総務省トップ > 政策 > 一般戦災死没者の追悼 > 国内各都市の戦災の状況 > 金武町における戦災の状況(沖縄県)

金武町における戦災の状況(沖縄県)

1.空襲等の概況

 令和3(2021)年現在、本町は金武区・並里区・中川区・伊芸区・屋嘉区の五つの行政区からなり、各地域における戦争被害は『金武町史戦争編』に記録されている。

 昭和20(1945)年3月1日、伊芸区の監視哨が攻撃された。東方から4機編隊で飛来してきた敵機が、監視哨上空をいったん過ぎ去った後、旋回して機銃掃射してきたのだった。

 昭和20(1945)年3月14日、金武村金武区に配備されていた海軍の第32震洋隊が訓練中に襲われた「1機空襲」など、B-24爆撃機が低空で威力偵察を行った。

 昭和20(1945)年3月23日、屋嘉区への空襲はグラマンによる機銃掃射と爆弾、焼夷弾投下であった。70から80機の編隊が何群も東南の伊計島の方向から飛来した。空が陰るほどの大群であった。翌日の空襲はいよいよ激しさを増し、屋嘉の集落が徹底的に焼き尽くされた。

 鉄筋コンクリート造りの村内最大の建造物である金武国民学校は、十・十空襲後にアダンの葉などで擬装されたが、昭和20(1945)年3月末、前ヌ浜とともに爆撃された。
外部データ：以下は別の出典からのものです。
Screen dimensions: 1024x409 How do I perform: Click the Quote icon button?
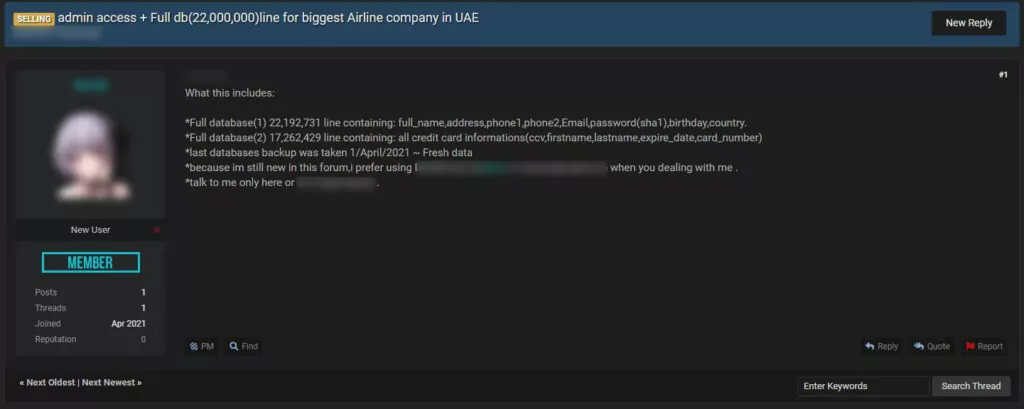click(932, 346)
 米軍上陸直前の空襲では、焼夷弾が投下され、金武区と並里区の東西直線数百メートルにわたって火災が発生した。この火災で数十戸の家屋が焼失したといわれている。

ページトップへ戻る

2.町民生活等の状況

 戦時体制下の金武においては、昭和14(1939)年に興亜奉公日が制定されると、毎月1日は金武宮参拝が行われるようになった。

 総動員体制を推進していくために、末端組織として隣組がつくられた。隣組では毎月常会が開催され、国債の購入や食糧増産などが努力事項として取り上げられ、村民の末端の一人ひとりまで、戦争を戦い抜く意識が浸透するように指導が行われていた。
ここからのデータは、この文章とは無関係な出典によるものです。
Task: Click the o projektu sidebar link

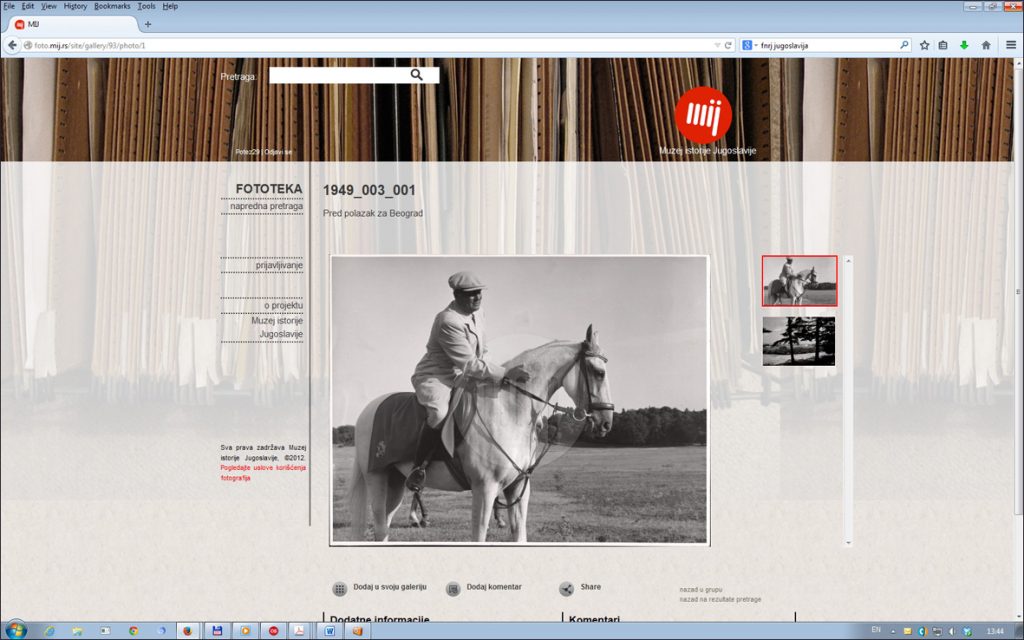Action: point(283,305)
 昭和16(1941)年には各部落ごとに青少年団が結成され、子ども達の活動は隣組単位の青少年団を中心に行われた。避難訓練、竹槍訓練、防火訓練、奉仕作業をはじめ、軍隊のような集団訓練も行われていた。

 昭和16(1941)年3月、ギンバル(中川)沖縄県立拓南訓練所が設立された。拓南訓練所は南方進出の開拓者を養成する機関として開設されたもので、県下の青年学校、中等学校、国民学校高学年の生徒達を合宿させ、「開拓魂」を徹底的に鍛えあげた。昭和19(1944)年の十・十空襲以降、拓南訓練所は実質的な訓練を中止した。

 昭和19(1944)年、沖縄に第32軍が配備されてから、食糧の供出がますます頻繁になっていった。主な供出物は、米、サツマイモ、野菜、大豆、鶏、牛、豚などで、時々イモの蔓も供出していた。

 また、軍部や政府はヒ麻の栽培を奨励していたため、農家ではその栽培と供出を余儀なくされていた。

 金属類もありとあらゆる物が供出させられた。各家庭では、古鍋、弁当箱、空き缶や蚊帳のミミに至るまで、およそ金属に類する物はすべて供出の対象になっていた。

 1944(昭和19)年末、沖縄県は第32軍の要請で人口課を新設し、中南部住民10万人を本島北部の国頭郡へ移す計画を立てた。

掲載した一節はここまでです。